Igh and Igk loci use different folding principles for V gene recombination due to distinct chromosomal architectures of pro-B and pre-B cells

  • Louisa Hill,
  • Gordana Wutz,
  • Markus Jaritz,
  • Hiromi Tagoh,
  • Lesly Calderón,
  • Jan-Michael Peters,
  • Anton Goloborodko,
  • Meinrad Busslinger

DOI
https://doi.org/10.1038/s41467-023-37994-9
Journal volume & issue
Vol. 14, no. 1
pp. 1 – 16

Abstract

Read online

Abstract Extended loop extrusion across the immunoglobulin heavy-chain (Igh) locus facilitates VH-DJH recombination following downregulation of the cohesin-release factor Wapl by Pax5, resulting in global changes in the chromosomal architecture of pro-B cells. Here, we demonstrate that chromatin looping and VK-JK recombination at the Igk locus were insensitive to Wapl upregulation in pre-B cells. Notably, the Wapl protein was expressed at a 2.2-fold higher level in pre-B cells compared with pro-B cells, which resulted in a distinct chromosomal architecture with normal loop sizes in pre-B cells. High-resolution chromosomal contact analysis of the Igk locus identified multiple internal loops, which likely juxtapose VK and JK elements to facilitate VK-JK recombination.
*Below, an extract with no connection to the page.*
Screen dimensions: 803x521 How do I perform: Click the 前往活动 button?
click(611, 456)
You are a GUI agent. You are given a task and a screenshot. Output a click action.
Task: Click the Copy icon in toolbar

The higher Wapl expression in Igμ-transgenic pre-B cells prevented extended loop extrusion at the Igh locus, leading to recombination of only the 6 most 3’ proximal VH genes and likely to allelic exclusion of all other VH genes in pre-B cells. These results suggest that pro-B and pre-B cells with their distinct chromosomal architectures use different chromatin folding principles for V gene recombination, thereby enabling allelic exclusion at the Igh locus, when the Igk locus is recombined.